[Text excerpt start]

What does Nogizaka46’s Rina Ikoma envision as her “season 3?”
“I have to find a new ‘powerful and scary’ challenge.”
Original interview date: July 26, 2015.
With the release of Nogizaka46’s 12th single Taiyou Knock on July 22nd, Rina Ikoma returned to the center position after an almost two year absence. During that two year period, Ikoma experienced many challenges, including holding a concurrent position at AKB48. Having grown up so dramatically, how does she feel about her new role? And, as someone who has already overcome many obstacles, what kind of “walls” will she come up against next? Read on!
“Even though only two years have passed, the outlook of the group is completely different.”
Q: Congratulations on coming back to the center role after about two years! To be honest, your return was faster than I had expected.
A (Rina Ikoma): I know [laughs]! I didn’t think [I would be back at center] so quickly after finishing up my concurrent role at AKB48. When it was announced on Nogizaka Koujichu (“Nogizaka Under Construction”), my face was like, “What? Oh, me [laughs]?”
Q: When you were told, “Please take center,” did you feel resolved to take it on?
A: Rather than “resolved,” I would say I felt at peace.
Q: And that was a totally different feeling compared to the first five singles?
A: That’s right. When I was center from the first [Guruguru Curtain (“Coil the Curtain”)] through fifth singles [Kimi no Na wa Kibou (“Your Name is Hope)] there was so much I was experiencing for the first time. But now, having been with Nogizaka46 plus the concurrent position at AKB48, and now back to center, I have really become an adult.
And, well, it would be different if something had happened to me personally, but I’ve been able to handle all of the stuff that’s occurred within the group and just maintain my full concentration on doing my best.
Q: A lot happened during the two years you were not the center.
A: Even though only two years have passed, the outlook of the group is completely different. When I was first in the center position, I had to promote the group before people knew what Nogizaka46 was all about. Now, after two years, more people are familiar with us. I feel like being the center now, in this environment, is totally different.

[Text excerpt end]

Problems to solve:
1. For the Rina Ikoma interview, decide whether each statement agrees with the text, answering yes or no and quoting the words that settle it: (a) Taiyou Knock was Nogizaka46's 12th single. (b) Ikoma felt resolved when told to take center. (c) Ikoma returned to center after about three years away.
2. Write the next part of the Rina Ikoma interview, starting after her remark that being the center now is totally different.
The data that follows comes from a different source than this interview.

[Data block start]

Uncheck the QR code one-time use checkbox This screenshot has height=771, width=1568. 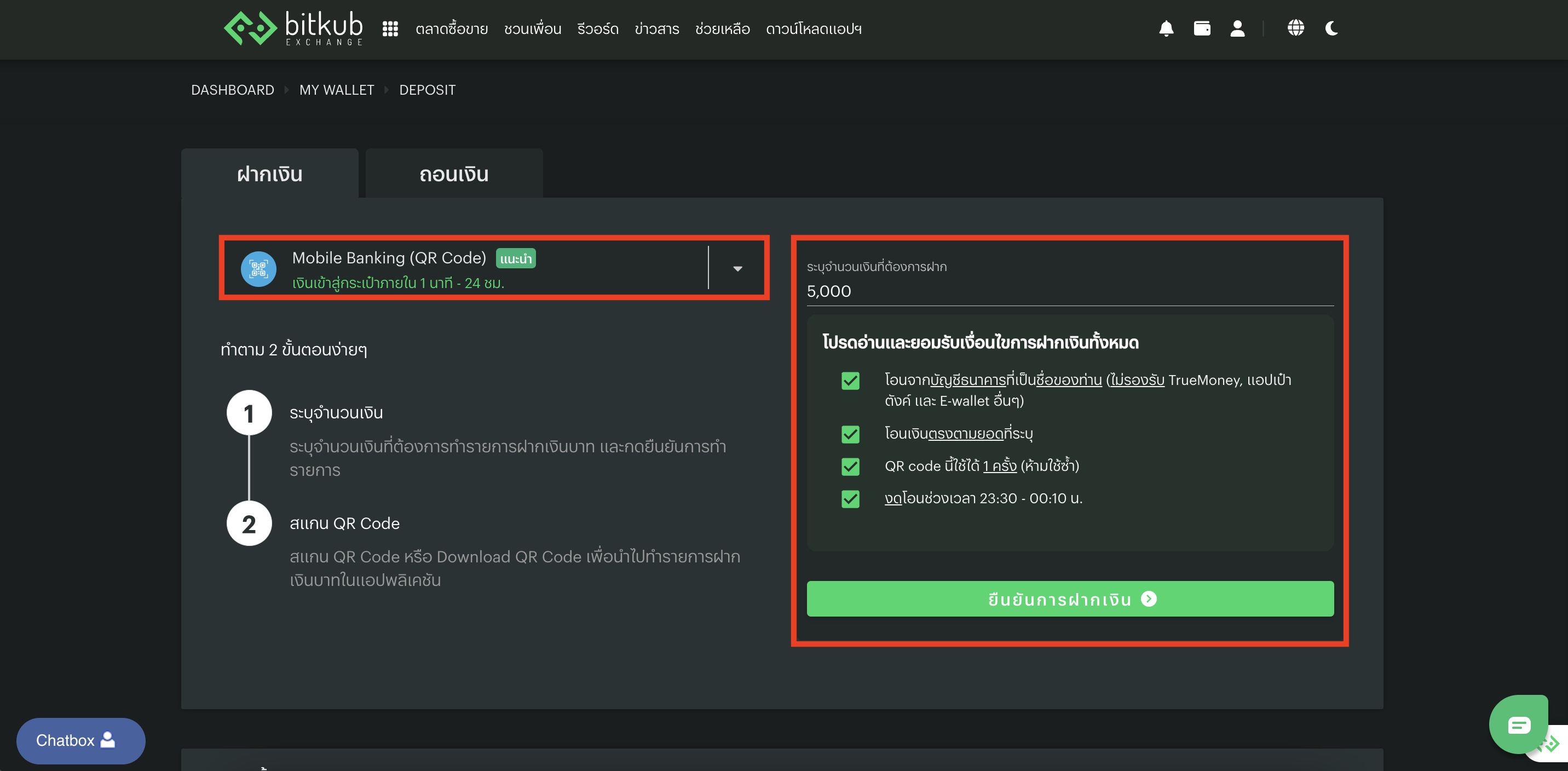tap(850, 467)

[Data block end]

Expected outputs:
1.
(a) Yes: "Nogizaka46’s 12th single Taiyou Knock"
(b) No: "Rather than “resolved,” I would say I felt at peace."
(c) No: "after an almost two year absence"

2.
Q: Even saying that, the Nogizaka46 songs that the average person is familiar are songs from when you were center, such as Oide Shampoo (“Come on Shampoo”) and Seifuku no Mannequin (“Mannequin in Uniform”) that were often played on TV shows.
A: But younger fans increased a lot because Maiyan (Mai Shiraishi), Miona (Hori), Na-chan (Nanase Nishino), and Iku-chan (Erika Ikuta) were in the center position after I left. When I hear those fans say, “I like Seifuku no Mannequin,” I feel happy they know songs from the time I was the center.
“Just by being in a different environment, a person can really change”
Q: Let’s talk about the first single since you are back at center, Taiyou Knock (“Sun Knock”). We’ve been hearing it played in different places even before the release date.
A: Since it’s summer, so lots of TV music shows are doing showcases. There were many opportunities to introduce it.
Q: It was first featured on TV Tokyo Music Festival (2) [airing June 24], wasn’t it?
A: Yes, and that day all of us were unusually nervous! Taiyou Knock has more of an idol feel compared to the songs we’ve done previously. The dancing has more of a hopping feeling to it. Since I held the concurrent post at AKB48, I was able to quickly catch on to that style of dance. However, it was a little challenging to incorporate that style, but still maintain the essence of Nogizaka46.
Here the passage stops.